## REQUEST
Rewrite the records below, changing "brush density" to "brush strength" and keeping everything else the same. Leave the pictures out of your answer.

## DATASET RECORDS
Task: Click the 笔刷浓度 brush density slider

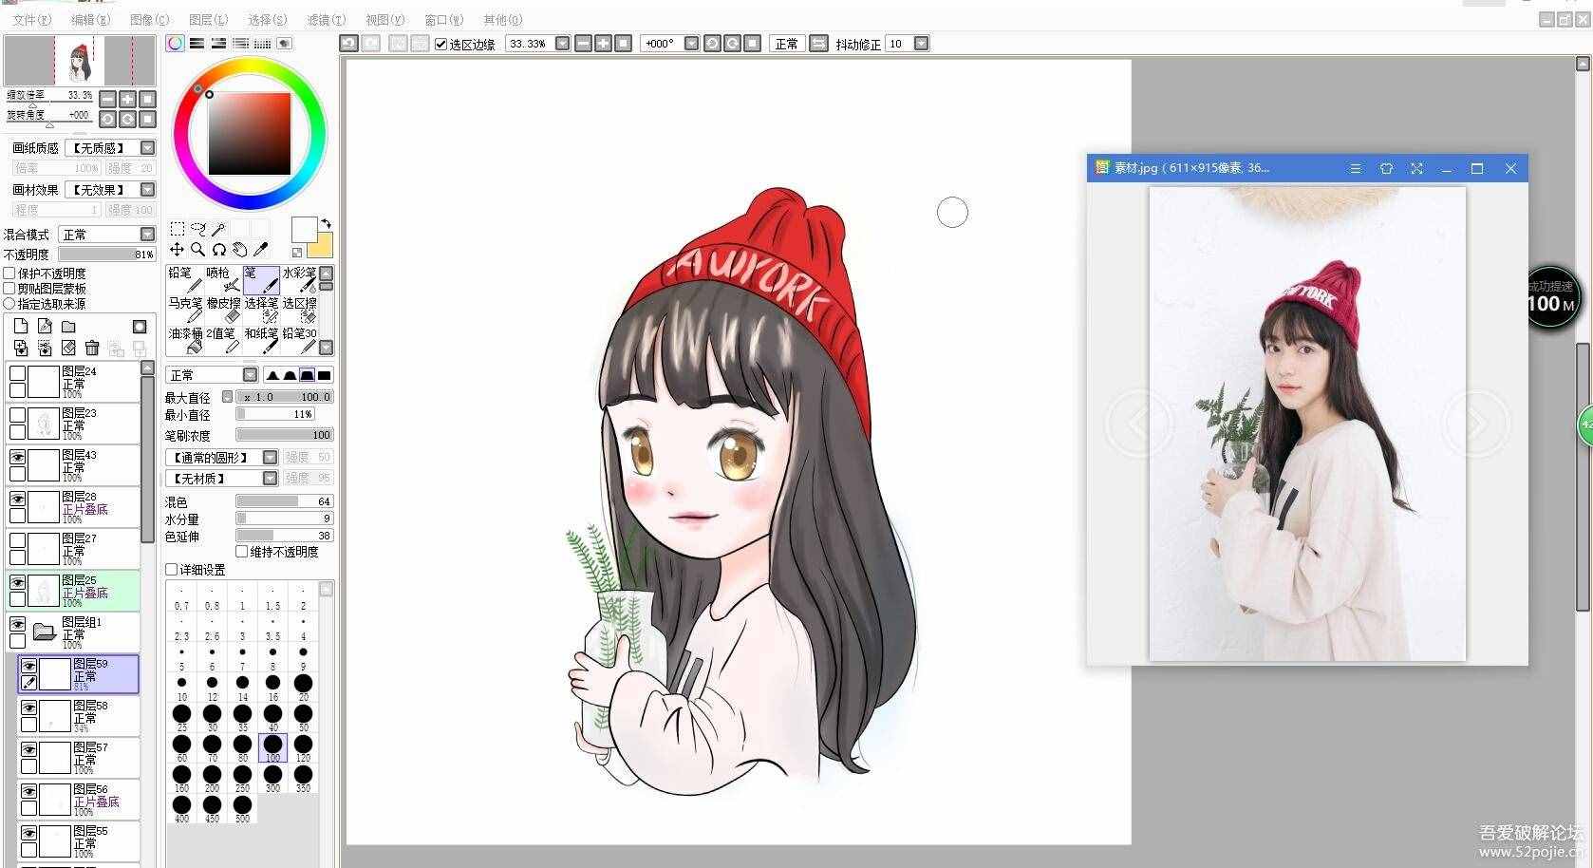Action: click(284, 435)
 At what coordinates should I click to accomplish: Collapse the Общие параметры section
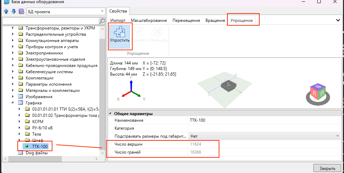coord(110,113)
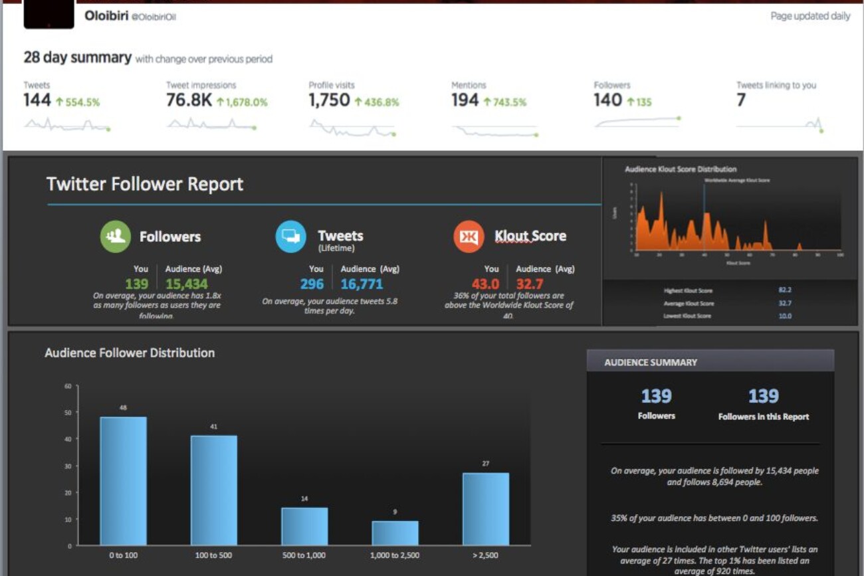This screenshot has width=864, height=576.
Task: Select the 0 to 100 bar
Action: coord(124,481)
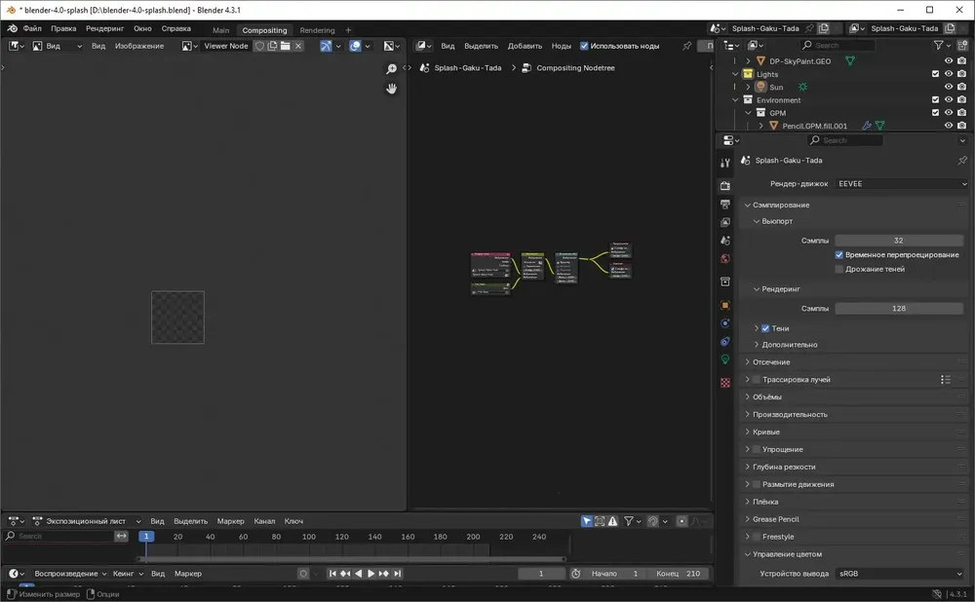975x602 pixels.
Task: Open the View Layer properties tab icon
Action: click(724, 223)
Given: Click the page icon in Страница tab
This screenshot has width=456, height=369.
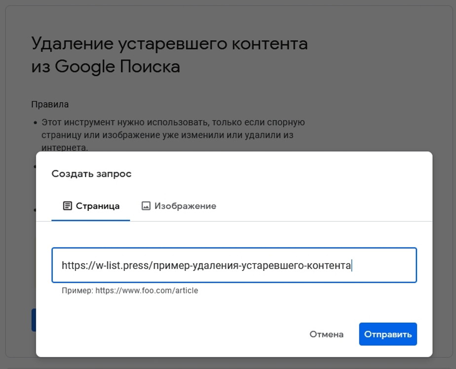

## RESPONSE
Task: Click the 笔刷浓度 brush strength slider

Action: click(284, 435)
 At what coordinates should I click to accomplish: Collapse the Общие параметры section
coord(110,113)
This screenshot has width=864, height=576.
Task: Select the 0 to 100 bar
Action: coord(124,481)
975x602 pixels.
Task: Open the View Layer properties tab icon
Action: click(724, 223)
Given: Click the page icon in Страница tab
This screenshot has width=456, height=369.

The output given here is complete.